Activity one: We the miners!
Did you know that…
Many million years ago, Troodos, the largest mountain range of Cyprus, began to rise from the depths of the sea very slowly and gradually. This made all the metals and the other minerals inside the mountains come to the surface. You have surely heard about copper, which gave its name to our island. You might have also learned about how competent ancient Cypriots were in metallurgy and in processing copper. Another mineral whose value Cypriots recognised from early on, besides copper, was asbestos. The girls in the photo worked at an asbestos mine.
Now think about this:
- Do you think it was easy to work at the mines 100 years ago?
- What do you think these women in the photograph are doing?
- What kinds of tools are they using?
- What would you ask them if you could?
Now listen to Anna’s story: she is one of the girls in this photograph. HERE
* This is a fictional narrative based on historical information
Activity two: Observe and find
You have two minutes to look closely at this photograph!
Your time starts… now!
…Count how many women appear in this photograph
…Find a white handkerchief
…Find a basket full of asbestos
…Count the pickaxes
…Find a woman wearing a bracelet
…Find a woman with her face covered
…Find a smiling woman
…Count the boots
…Find a tree trunk
…Find a woman looking to the right
Activity three: Our heroines
Did you know that…
On March 8th we celebrate National Women’s Day to honour the struggles of the women who fought for their rights and also honour the daily struggles of all the women around us.
If we look at the paintings and photographs in the museum’s collection we can see that women in the 19th century used to work very hard to support their families by doing all sorts of manual work, while also working at home and raising children.
- Now, observe these photographs and paintings from the CVAR collection and give each one a title.
Now think of this:
- Who is your own woman hero?
- What would you do to show your love and appreciation to her?
We have an idea!
Foscolo’s photograph is actually a postcard. HERE you can download the outline of a postcard: you can glue on it the photograph of your own woman hero or make a drawing of her on one side and write a few words to her on the other side. Then glue together the two pieces and your postcard is ready! Give it with love and a big hug to the woman hero of your life!

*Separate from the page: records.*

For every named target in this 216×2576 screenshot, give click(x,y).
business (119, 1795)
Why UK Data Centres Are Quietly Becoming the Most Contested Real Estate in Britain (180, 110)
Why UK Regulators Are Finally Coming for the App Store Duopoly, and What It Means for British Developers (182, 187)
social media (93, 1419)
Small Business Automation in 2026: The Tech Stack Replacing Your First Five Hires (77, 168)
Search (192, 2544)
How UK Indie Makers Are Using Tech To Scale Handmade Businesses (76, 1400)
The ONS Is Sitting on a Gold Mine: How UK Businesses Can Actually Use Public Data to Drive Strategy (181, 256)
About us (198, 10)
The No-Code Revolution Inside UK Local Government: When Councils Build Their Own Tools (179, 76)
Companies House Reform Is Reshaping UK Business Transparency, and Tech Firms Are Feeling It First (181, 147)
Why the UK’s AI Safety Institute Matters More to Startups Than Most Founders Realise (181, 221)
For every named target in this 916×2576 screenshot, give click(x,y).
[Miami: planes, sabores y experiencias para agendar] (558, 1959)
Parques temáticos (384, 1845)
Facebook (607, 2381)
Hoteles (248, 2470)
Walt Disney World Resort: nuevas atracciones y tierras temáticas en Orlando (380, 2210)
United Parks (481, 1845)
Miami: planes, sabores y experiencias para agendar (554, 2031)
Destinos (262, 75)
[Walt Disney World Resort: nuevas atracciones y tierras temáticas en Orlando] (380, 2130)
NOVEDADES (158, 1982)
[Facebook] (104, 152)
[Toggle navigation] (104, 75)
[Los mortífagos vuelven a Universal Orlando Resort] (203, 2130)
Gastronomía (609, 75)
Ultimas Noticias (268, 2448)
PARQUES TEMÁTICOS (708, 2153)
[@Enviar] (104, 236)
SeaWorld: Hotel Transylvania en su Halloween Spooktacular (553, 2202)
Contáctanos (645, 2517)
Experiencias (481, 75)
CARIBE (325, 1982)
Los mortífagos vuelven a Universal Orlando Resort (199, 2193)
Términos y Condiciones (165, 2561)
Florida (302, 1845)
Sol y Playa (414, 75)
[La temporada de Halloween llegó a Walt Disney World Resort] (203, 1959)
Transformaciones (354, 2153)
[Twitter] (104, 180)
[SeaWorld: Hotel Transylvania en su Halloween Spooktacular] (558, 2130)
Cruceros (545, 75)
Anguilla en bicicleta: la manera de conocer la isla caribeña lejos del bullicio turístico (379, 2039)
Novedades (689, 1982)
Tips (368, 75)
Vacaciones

You can send us a photograph of your postcard at firstname.lastname@example.org
This week’s challenge
Our challenge for this week is, what else, a visit to the village of Amiantos and to the Troodos geopark. You can visit the geopark with your family, see the place where the mines used to be and learn about their history and the thousands of people that used to work there in the 20th century.
*Let’s visit the museum*
In honour of Women’s Day you can visit the museum along with your family and look for paintings that feature hard-working women of the past.